It’s a gaze that won over thousands when it was uploaded onto the Stockton Police Department’s Facebook page, with many admirers taking to social media to swoon over the man Los Angeles criminal defence attorney Darren Kavinoky labelled a “very, very bad boy”.

Now Meeks’ mugshot has won over Hollywood too. The offender has scored a $30,000 modelling contract with Blaze Models in Los Angeles.

Fans of the reprobate have been accused of “glamorising” crime. In reality though, tweeting about how fanciable Meeks is doesn’t glamourise his crimes, it ignores them.

Meeks doesn’t make crime itself look sexy. The women lobbing their phone numbers in his direction are doing so despite his alleged offences, not because of them. They’ve fallen for his face with little knowledge of his faults, proving that society can turn even the vilest of creatures into a heart throb by ignoring the very thing that makes them despicable.

One of the reasons the Amanda Knox trial was so captivating was because its prime suspect was an attractive twenty-something woman. It was inconceivable to imagine someone so outwardly beautiful committing such ugly crimes. So too with Meeks.

As his picture spread on social media, his crimes became diluted, reduced to a few words beneath a picture, and often not included at all. Is he a gangland robber responsible for the deaths of others, or is he just a good old fashioned rascal out to make a quick buck?

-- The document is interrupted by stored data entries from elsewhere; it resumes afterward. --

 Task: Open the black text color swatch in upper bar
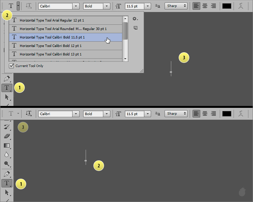tap(226, 6)
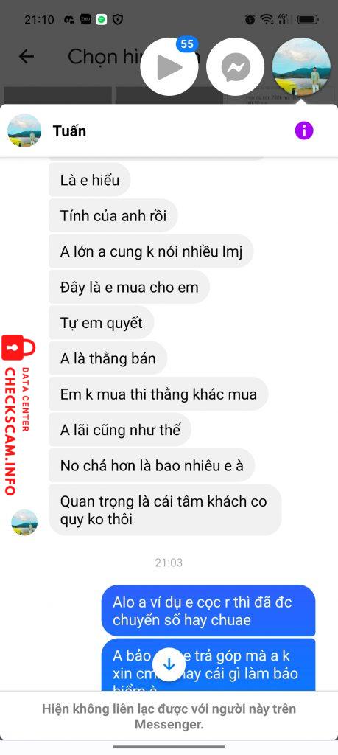Select the message "Em k mua thi thằng khác mua"
Screen dimensions: 338x755
pyautogui.click(x=158, y=394)
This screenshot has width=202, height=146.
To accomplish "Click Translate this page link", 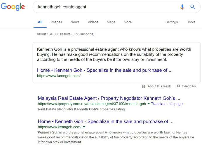I will click(x=167, y=104).
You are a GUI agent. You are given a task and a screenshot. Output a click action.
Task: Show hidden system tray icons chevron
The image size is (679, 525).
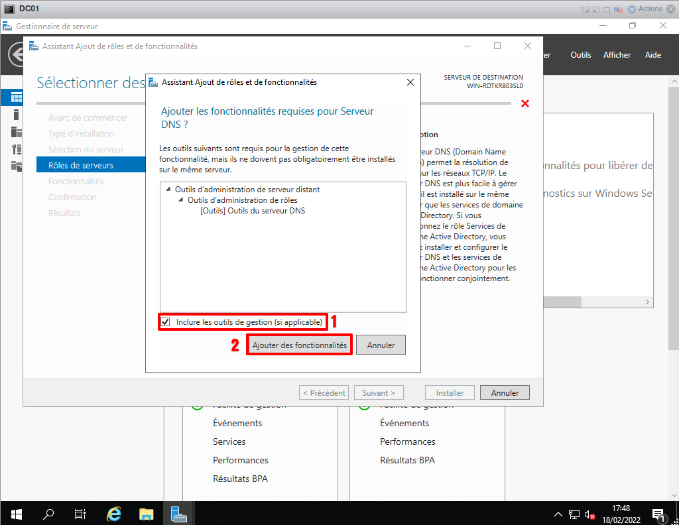(x=558, y=514)
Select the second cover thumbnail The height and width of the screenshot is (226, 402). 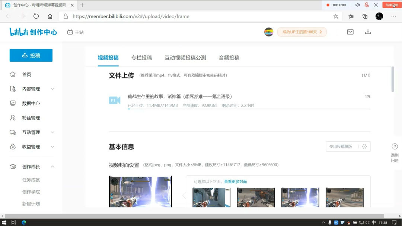click(x=256, y=197)
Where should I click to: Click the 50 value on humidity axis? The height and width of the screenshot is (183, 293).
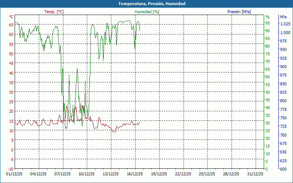267,92
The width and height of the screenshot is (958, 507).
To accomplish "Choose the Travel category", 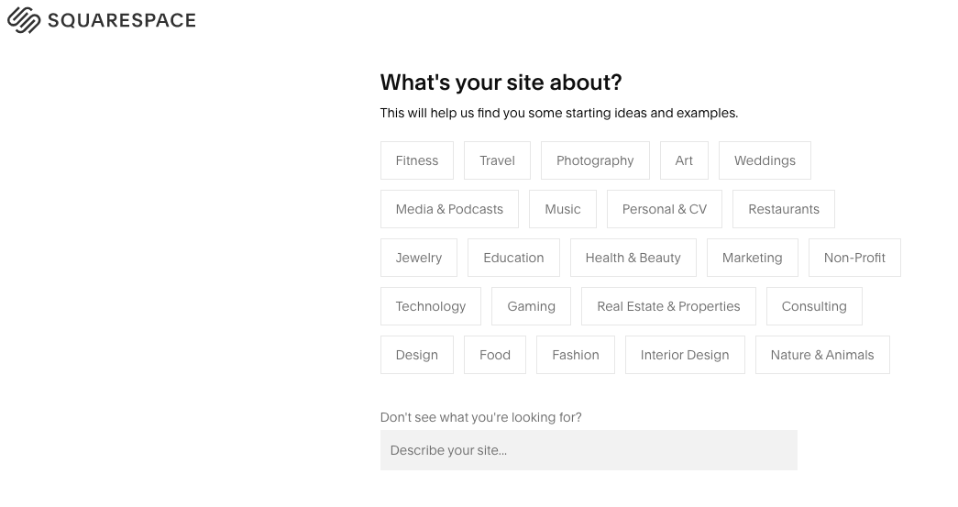I will (x=497, y=160).
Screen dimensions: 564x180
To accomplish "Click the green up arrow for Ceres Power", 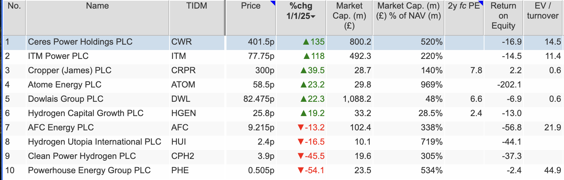I will 306,42.
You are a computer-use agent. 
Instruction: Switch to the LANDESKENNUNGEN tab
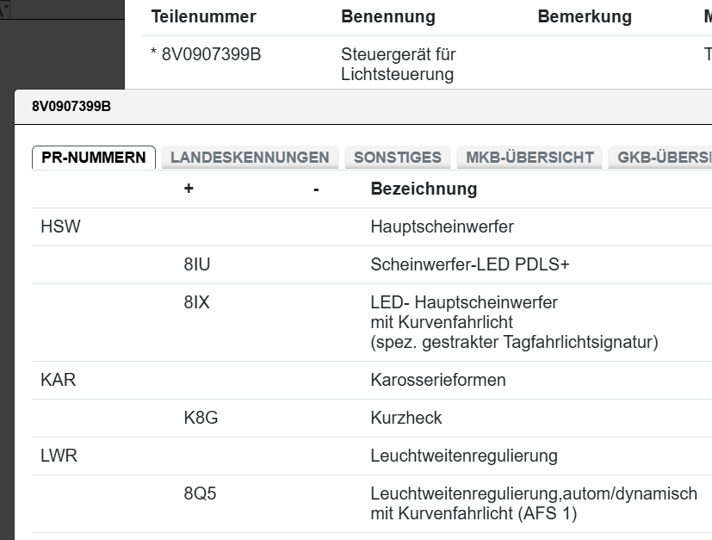click(x=250, y=158)
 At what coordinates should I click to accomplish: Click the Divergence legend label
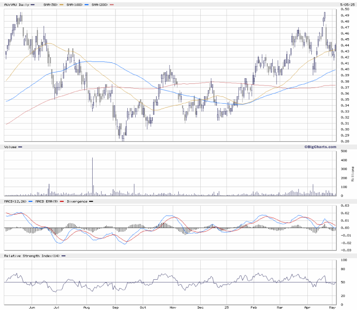click(x=76, y=201)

Does it even matter?

Suddenly we were faced with a scale of criminality: it’s one thing to fancy a conman, but quite another to lust after a rapist. (I wonder whether the women throwing their virtual knickers at computer screens would be quite so keen if this guy was a convicted paedophile?)

Meeks is now just a face, albeit a very attractive face. Hollywood have come a calling, with visions of turning him into a reality TV star. When a man’s crimes are passed over because of his good looks we have to start questioning the already questionable sanity of talent agents.

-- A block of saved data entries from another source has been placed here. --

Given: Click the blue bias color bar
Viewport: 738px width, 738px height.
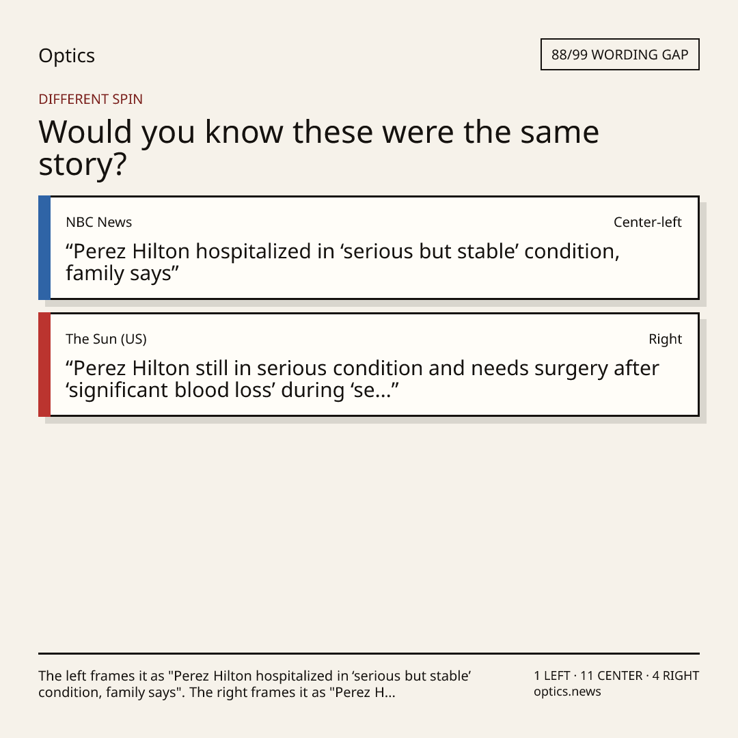Looking at the screenshot, I should [x=44, y=247].
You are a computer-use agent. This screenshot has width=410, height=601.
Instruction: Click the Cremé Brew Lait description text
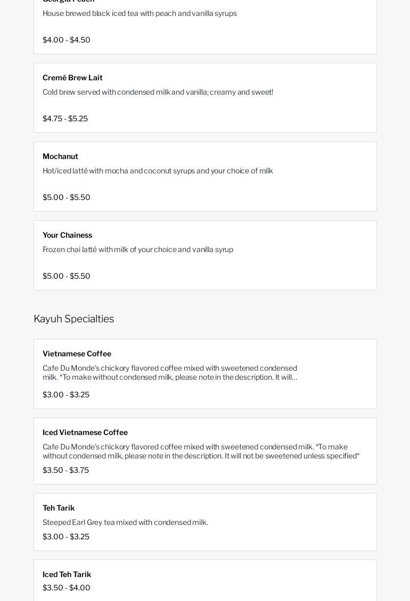coord(158,92)
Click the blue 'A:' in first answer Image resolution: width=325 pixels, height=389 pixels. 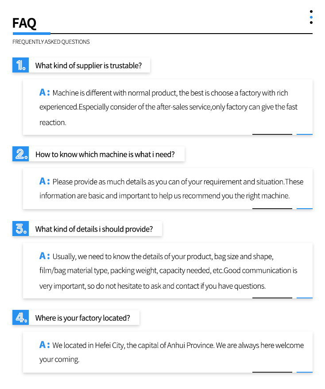pyautogui.click(x=44, y=92)
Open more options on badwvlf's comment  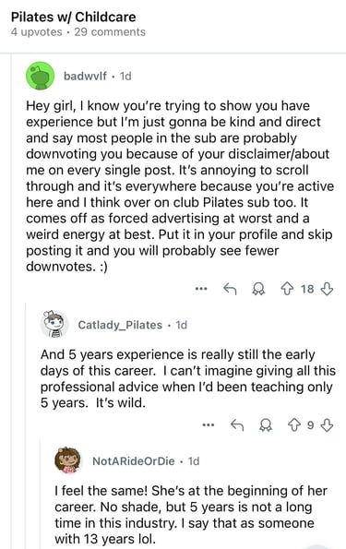click(201, 289)
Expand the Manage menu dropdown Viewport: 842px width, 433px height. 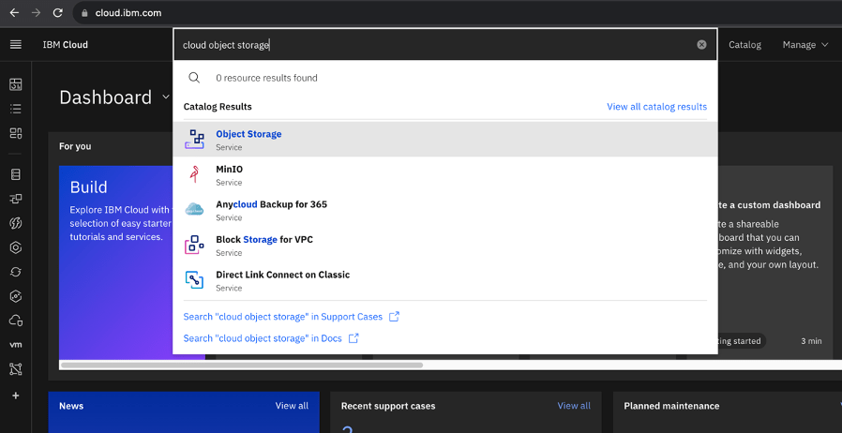[805, 45]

With every Facebook 'like' Meeks becomes even further removed from his actions, whatever they may be. Can anyone actually remember at this point? As his full lips and cut-glass cheekbones melt hearts across the globe, his odious crimes fall by the wayside, disregarded in favour of another tweet about how goddamn hot he is. Glamorising crime is dangerous, but ignoring it altogether is just plain criminal.